(Dataset entries)
───

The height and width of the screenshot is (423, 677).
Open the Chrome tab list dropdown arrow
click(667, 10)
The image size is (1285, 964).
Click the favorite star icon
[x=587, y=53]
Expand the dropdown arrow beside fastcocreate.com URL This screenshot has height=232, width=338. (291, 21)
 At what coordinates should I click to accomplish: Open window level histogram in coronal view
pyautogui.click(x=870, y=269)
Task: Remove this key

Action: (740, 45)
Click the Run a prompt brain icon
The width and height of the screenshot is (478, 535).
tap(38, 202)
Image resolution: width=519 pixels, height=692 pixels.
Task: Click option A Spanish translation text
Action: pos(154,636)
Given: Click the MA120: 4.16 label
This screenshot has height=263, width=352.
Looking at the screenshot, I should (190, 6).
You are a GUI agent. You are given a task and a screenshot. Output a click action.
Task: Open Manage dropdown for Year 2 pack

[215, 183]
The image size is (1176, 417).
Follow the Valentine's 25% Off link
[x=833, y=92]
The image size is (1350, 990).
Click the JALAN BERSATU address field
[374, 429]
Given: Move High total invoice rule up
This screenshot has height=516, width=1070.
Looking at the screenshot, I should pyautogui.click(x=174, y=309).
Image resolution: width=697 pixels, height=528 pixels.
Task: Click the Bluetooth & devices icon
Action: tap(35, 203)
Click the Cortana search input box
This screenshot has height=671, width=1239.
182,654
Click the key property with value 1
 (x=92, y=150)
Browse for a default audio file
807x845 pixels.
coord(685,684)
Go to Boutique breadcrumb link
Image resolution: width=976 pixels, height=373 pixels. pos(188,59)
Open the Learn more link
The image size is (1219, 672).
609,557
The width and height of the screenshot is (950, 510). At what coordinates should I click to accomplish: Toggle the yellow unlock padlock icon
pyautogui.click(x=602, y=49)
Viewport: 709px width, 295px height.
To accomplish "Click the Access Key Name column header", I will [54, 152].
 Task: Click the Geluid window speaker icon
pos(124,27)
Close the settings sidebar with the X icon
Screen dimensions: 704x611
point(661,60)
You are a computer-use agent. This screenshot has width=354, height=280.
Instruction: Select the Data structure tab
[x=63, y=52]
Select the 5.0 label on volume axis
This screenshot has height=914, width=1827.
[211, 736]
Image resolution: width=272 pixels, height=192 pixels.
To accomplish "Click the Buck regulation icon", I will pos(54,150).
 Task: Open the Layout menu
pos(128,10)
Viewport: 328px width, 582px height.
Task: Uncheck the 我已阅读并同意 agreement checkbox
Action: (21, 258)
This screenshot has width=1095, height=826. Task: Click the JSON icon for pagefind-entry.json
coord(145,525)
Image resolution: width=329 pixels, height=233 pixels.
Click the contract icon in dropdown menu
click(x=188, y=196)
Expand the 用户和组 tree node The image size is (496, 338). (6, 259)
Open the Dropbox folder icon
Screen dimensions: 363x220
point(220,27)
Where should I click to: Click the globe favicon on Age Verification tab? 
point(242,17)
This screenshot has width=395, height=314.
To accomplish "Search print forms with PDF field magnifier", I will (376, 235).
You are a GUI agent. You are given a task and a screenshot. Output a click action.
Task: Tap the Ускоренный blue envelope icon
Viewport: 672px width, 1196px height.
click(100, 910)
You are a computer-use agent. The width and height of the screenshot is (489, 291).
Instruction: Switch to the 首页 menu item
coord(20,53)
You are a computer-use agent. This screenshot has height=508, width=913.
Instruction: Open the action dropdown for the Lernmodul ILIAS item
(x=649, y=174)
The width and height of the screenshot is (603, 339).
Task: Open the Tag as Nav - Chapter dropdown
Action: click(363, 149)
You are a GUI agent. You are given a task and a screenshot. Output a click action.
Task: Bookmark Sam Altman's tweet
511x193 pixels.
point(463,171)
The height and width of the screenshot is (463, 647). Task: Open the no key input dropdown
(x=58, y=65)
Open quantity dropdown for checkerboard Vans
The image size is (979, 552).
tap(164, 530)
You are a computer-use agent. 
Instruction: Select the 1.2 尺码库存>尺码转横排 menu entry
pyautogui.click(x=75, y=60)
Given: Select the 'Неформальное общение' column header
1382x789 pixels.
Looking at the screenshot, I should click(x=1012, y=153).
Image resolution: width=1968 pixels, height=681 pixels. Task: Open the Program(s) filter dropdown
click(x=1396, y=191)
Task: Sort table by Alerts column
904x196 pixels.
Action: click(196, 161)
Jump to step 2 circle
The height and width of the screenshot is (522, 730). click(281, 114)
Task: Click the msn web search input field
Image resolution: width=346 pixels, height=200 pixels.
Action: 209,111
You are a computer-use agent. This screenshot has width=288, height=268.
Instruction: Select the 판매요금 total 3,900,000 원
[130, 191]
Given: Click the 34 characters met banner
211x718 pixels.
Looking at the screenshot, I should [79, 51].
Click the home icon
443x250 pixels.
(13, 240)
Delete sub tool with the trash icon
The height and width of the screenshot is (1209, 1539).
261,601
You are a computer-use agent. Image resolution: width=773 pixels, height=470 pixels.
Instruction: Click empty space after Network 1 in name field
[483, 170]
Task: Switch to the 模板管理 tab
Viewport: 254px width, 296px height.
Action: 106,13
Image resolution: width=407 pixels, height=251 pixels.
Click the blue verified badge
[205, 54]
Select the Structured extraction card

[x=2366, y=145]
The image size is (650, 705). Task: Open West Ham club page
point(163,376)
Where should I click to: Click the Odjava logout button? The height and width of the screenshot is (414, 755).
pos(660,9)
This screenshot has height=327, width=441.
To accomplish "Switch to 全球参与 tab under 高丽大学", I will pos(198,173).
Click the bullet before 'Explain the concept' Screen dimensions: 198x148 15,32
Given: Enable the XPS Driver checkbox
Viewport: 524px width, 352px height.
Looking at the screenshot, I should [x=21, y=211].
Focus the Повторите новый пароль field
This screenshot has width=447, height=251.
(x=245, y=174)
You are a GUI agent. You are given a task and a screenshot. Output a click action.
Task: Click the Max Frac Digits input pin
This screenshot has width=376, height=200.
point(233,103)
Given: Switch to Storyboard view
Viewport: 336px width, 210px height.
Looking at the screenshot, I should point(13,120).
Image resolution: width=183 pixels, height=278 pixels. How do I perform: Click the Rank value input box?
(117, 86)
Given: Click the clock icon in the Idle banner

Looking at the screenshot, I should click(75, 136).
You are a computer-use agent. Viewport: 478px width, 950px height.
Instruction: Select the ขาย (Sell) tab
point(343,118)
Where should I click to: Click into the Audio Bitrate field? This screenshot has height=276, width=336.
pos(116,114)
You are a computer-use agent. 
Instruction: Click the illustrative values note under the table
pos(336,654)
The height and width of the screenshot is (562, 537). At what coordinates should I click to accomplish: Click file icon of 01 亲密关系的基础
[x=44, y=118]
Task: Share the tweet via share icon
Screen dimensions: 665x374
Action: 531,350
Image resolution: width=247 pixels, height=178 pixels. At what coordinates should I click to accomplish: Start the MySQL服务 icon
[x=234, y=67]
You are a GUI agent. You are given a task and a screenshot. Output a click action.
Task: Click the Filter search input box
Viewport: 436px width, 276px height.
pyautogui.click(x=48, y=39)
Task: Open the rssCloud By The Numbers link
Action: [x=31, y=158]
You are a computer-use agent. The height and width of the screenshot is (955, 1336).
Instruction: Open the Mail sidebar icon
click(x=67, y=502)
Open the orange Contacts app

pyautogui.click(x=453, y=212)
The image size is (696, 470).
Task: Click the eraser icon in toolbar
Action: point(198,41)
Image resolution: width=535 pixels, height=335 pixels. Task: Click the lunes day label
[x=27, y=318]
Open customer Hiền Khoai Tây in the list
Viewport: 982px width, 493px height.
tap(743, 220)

───

**TASK**
Reproduce the records above in their entirety, unchanged.

**TASK RESPONSE**
The height and width of the screenshot is (423, 677).
Open the Chrome tab list dropdown arrow
click(667, 10)
The image size is (1285, 964).
Click the favorite star icon
[x=587, y=53]
Expand the dropdown arrow beside fastcocreate.com URL This screenshot has height=232, width=338. (291, 21)
 At what coordinates should I click to accomplish: Open window level histogram in coronal view
pyautogui.click(x=870, y=269)
Task: Remove this key

Action: (740, 45)
Click the Run a prompt brain icon
The width and height of the screenshot is (478, 535).
tap(38, 202)
Image resolution: width=519 pixels, height=692 pixels.
Task: Click option A Spanish translation text
Action: pos(154,636)
Given: Click the MA120: 4.16 label
This screenshot has height=263, width=352.
Looking at the screenshot, I should (190, 6).
You are a GUI agent. You are given a task and a screenshot. Output a click action.
Task: Open Manage dropdown for Year 2 pack

[215, 183]
The image size is (1176, 417).
Follow the Valentine's 25% Off link
[x=833, y=92]
The image size is (1350, 990).
Click the JALAN BERSATU address field
[374, 429]
Given: Move High total invoice rule up
This screenshot has height=516, width=1070.
Looking at the screenshot, I should pyautogui.click(x=174, y=309).
Image resolution: width=697 pixels, height=528 pixels.
Task: Click the Bluetooth & devices icon
Action: tap(35, 203)
Click the Cortana search input box
This screenshot has height=671, width=1239.
182,654
Click the key property with value 1
 (x=92, y=150)
Browse for a default audio file
807x845 pixels.
coord(685,684)
Go to Boutique breadcrumb link
Image resolution: width=976 pixels, height=373 pixels. pos(188,59)
Open the Learn more link
The image size is (1219, 672).
609,557
The width and height of the screenshot is (950, 510). At what coordinates should I click to accomplish: Toggle the yellow unlock padlock icon
pyautogui.click(x=602, y=49)
Viewport: 709px width, 295px height.
To accomplish "Click the Access Key Name column header", I will [54, 152].
 Task: Click the Geluid window speaker icon
pos(124,27)
Close the settings sidebar with the X icon
Screen dimensions: 704x611
point(661,60)
You are a computer-use agent. This screenshot has width=354, height=280.
Instruction: Select the Data structure tab
[x=63, y=52]
Select the 5.0 label on volume axis
This screenshot has height=914, width=1827.
[211, 736]
Image resolution: width=272 pixels, height=192 pixels.
To accomplish "Click the Buck regulation icon", I will pos(54,150).
 Task: Open the Layout menu
pos(128,10)
Viewport: 328px width, 582px height.
Task: Uncheck the 我已阅读并同意 agreement checkbox
Action: (21, 258)
This screenshot has width=1095, height=826. Task: Click the JSON icon for pagefind-entry.json
coord(145,525)
Image resolution: width=329 pixels, height=233 pixels.
Click the contract icon in dropdown menu
click(x=188, y=196)
Expand the 用户和组 tree node The image size is (496, 338). (6, 259)
Open the Dropbox folder icon
Screen dimensions: 363x220
point(220,27)
Where should I click to: Click the globe favicon on Age Verification tab? 
point(242,17)
This screenshot has width=395, height=314.
To accomplish "Search print forms with PDF field magnifier", I will (376, 235).
You are a GUI agent. You are given a task and a screenshot. Output a click action.
Task: Tap the Ускоренный blue envelope icon
Viewport: 672px width, 1196px height.
click(100, 910)
You are a computer-use agent. The width and height of the screenshot is (489, 291).
Instruction: Switch to the 首页 menu item
coord(20,53)
You are a computer-use agent. This screenshot has height=508, width=913.
Instruction: Open the action dropdown for the Lernmodul ILIAS item
(x=649, y=174)
The width and height of the screenshot is (603, 339).
Task: Open the Tag as Nav - Chapter dropdown
Action: click(363, 149)
You are a GUI agent. You are given a task and a screenshot. Output a click action.
Task: Bookmark Sam Altman's tweet
511x193 pixels.
point(463,171)
The height and width of the screenshot is (463, 647). Task: Open the no key input dropdown
(x=58, y=65)
Open quantity dropdown for checkerboard Vans
The image size is (979, 552).
tap(164, 530)
You are a computer-use agent. 
Instruction: Select the 1.2 尺码库存>尺码转横排 menu entry
pyautogui.click(x=75, y=60)
Given: Select the 'Неформальное общение' column header
1382x789 pixels.
Looking at the screenshot, I should click(x=1012, y=153).
Image resolution: width=1968 pixels, height=681 pixels. Task: Open the Program(s) filter dropdown
click(x=1396, y=191)
Task: Sort table by Alerts column
904x196 pixels.
Action: click(196, 161)
Jump to step 2 circle
The height and width of the screenshot is (522, 730). click(281, 114)
Task: Click the msn web search input field
Image resolution: width=346 pixels, height=200 pixels.
Action: 209,111
You are a computer-use agent. This screenshot has width=288, height=268.
Instruction: Select the 판매요금 total 3,900,000 원
[130, 191]
Given: Click the 34 characters met banner
211x718 pixels.
Looking at the screenshot, I should [79, 51].
Click the home icon
443x250 pixels.
(13, 240)
Delete sub tool with the trash icon
The height and width of the screenshot is (1209, 1539).
261,601
You are a computer-use agent. Image resolution: width=773 pixels, height=470 pixels.
Instruction: Click empty space after Network 1 in name field
[483, 170]
Task: Switch to the 模板管理 tab
Viewport: 254px width, 296px height.
Action: 106,13
Image resolution: width=407 pixels, height=251 pixels.
Click the blue verified badge
[205, 54]
Select the Structured extraction card

[x=2366, y=145]
The image size is (650, 705). Task: Open West Ham club page
point(163,376)
Where should I click to: Click the Odjava logout button? The height and width of the screenshot is (414, 755).
pos(660,9)
This screenshot has height=327, width=441.
To accomplish "Switch to 全球参与 tab under 高丽大学", I will pos(198,173).
Click the bullet before 'Explain the concept' Screen dimensions: 198x148 15,32
Given: Enable the XPS Driver checkbox
Viewport: 524px width, 352px height.
Looking at the screenshot, I should [x=21, y=211].
Focus the Повторите новый пароль field
This screenshot has width=447, height=251.
(x=245, y=174)
You are a GUI agent. You are given a task and a screenshot. Output a click action.
Task: Click the Max Frac Digits input pin
This screenshot has width=376, height=200.
point(233,103)
Given: Switch to Storyboard view
Viewport: 336px width, 210px height.
Looking at the screenshot, I should point(13,120).
Image resolution: width=183 pixels, height=278 pixels. How do I perform: Click the Rank value input box?
(117, 86)
Given: Click the clock icon in the Idle banner

Looking at the screenshot, I should click(75, 136).
You are a computer-use agent. Viewport: 478px width, 950px height.
Instruction: Select the ขาย (Sell) tab
point(343,118)
Where should I click to: Click into the Audio Bitrate field? This screenshot has height=276, width=336.
pos(116,114)
You are a computer-use agent. 
Instruction: Click the illustrative values note under the table
pos(336,654)
The height and width of the screenshot is (562, 537). At what coordinates should I click to accomplish: Click file icon of 01 亲密关系的基础
[x=44, y=118]
Task: Share the tweet via share icon
Screen dimensions: 665x374
Action: 531,350
Image resolution: width=247 pixels, height=178 pixels. At what coordinates should I click to accomplish: Start the MySQL服务 icon
[x=234, y=67]
You are a GUI agent. You are given a task and a screenshot. Output a click action.
Task: Click the Filter search input box
Viewport: 436px width, 276px height.
pyautogui.click(x=48, y=39)
Task: Open the rssCloud By The Numbers link
Action: [x=31, y=158]
You are a computer-use agent. The height and width of the screenshot is (955, 1336).
Instruction: Open the Mail sidebar icon
click(x=67, y=502)
Open the orange Contacts app

pyautogui.click(x=453, y=212)
The image size is (696, 470).
Task: Click the eraser icon in toolbar
Action: point(198,41)
Image resolution: width=535 pixels, height=335 pixels. Task: Click the lunes day label
[x=27, y=318]
Open customer Hiền Khoai Tây in the list
Viewport: 982px width, 493px height.
tap(743, 220)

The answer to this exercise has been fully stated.